Ottawa animator and director of Brother Bear dies at 54
Bob Walker, a celebrated Ottawa-raised animator who was nominated for an Academy Award in 2003, passed away from what’s thought to have been a heart attack last week in California.
Walker grew up in Ottawa and graduated from Gloucester High School. An avid doodler and cartoonist, he pursued a degree in animation at Oakville’s Sheridan College and was soon hired at what was then one of the country’s premier animation studios, Atkinson Film-Arts, in Ottawa.
For five years, Walker worked on animated TV shows like Dennis the Menace. After leaving Atkinson, Walker developed a career as a Walt Disney studio layout artist, working on films such as The Rescuers Down Under (1990), Beauty and the Beast (1991), Aladdin (1992), The Lion King (1994), Mulan (1998), and Lilo & Stitch (2002).
The year after Lilo & Stitch, Walker moved on to directing, co-directing the 2003 animated feature Brother Bear. The film was nominated for an Academy Award in the best animated feature category, but lost to Pixar’s Finding Nemo.
Walker had recently retired from the film industry to spend more time with his nine-year-old daughter and pursue more personal art projects.
—Diyyinah Jamora
Mike Duffy trial begins in Ottawa
More than two years after reports surfaced of Mike Duffy’s overspending, the suspended senator’s trial began this week in Ottawa.
Duffy faces allegations from Crown prosecutors that he billed taxpayers for personal trips, and to adopt a puppy and a $10,000 personal trainer, among 31 charges.
In 2012, Duffy claimed more than $33,000 in living expenses for his home and meals in Ottawa, despite having lived in the city for the past 40 years in the Kanata home he purchased five years before his appointment as a Prince Edward Island senator. After his primary residence, which is supposed to be in PEI, was questioned, Duffy applied for a PEI health card as proof of residency.

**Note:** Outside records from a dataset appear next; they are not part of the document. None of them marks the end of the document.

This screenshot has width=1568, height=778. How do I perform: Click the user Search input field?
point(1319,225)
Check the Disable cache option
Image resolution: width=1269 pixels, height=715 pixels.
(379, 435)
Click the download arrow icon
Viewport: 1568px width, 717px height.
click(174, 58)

Duffy had inappropriately claimed $90,124, which consequently ended the political career of Prime Minister Stephen Harper’s former chief of staff Nigel Wright for providing Duffy with the money to repay the expenses. Duffy was forced out of the Conservative caucus, and was then suspended from the Senate and laid with charges.
Wright faces no charges, but will appear as a Crown witness at Duffy’s trial alongside some of Prime Minister Stephen Harper’s closest former advisers and Conservative senators. Duffy will be tried by judge alone with no jury, and the trial could last 41 days or more.
—Diyyinah Jamora
Ottawa historian finds missing Vimy Ridge soldiers
Norm Christie, an Ottawa historian, is believed to have found the remains of 44 Canadian soldiers who died during the Battle of Vimy Ridge in April 1917.
The young men, who were members of the Canadian Scottish Regiment, were buried in a shell crater after one of Canada’s most famous military battles. Although their deaths were registered, their corpses were never exhumed and reburied in any of the military cemeteries built after the end of the First World War.
Christie told an audience of more than 200 ,who were gathered at a screening of an episode from his documentary series, The Great War Tour, that Canada had an obligation to give these forgotten soldiers a proper military burial. Christie hopes to raise $100,000 to exhume the soldiers.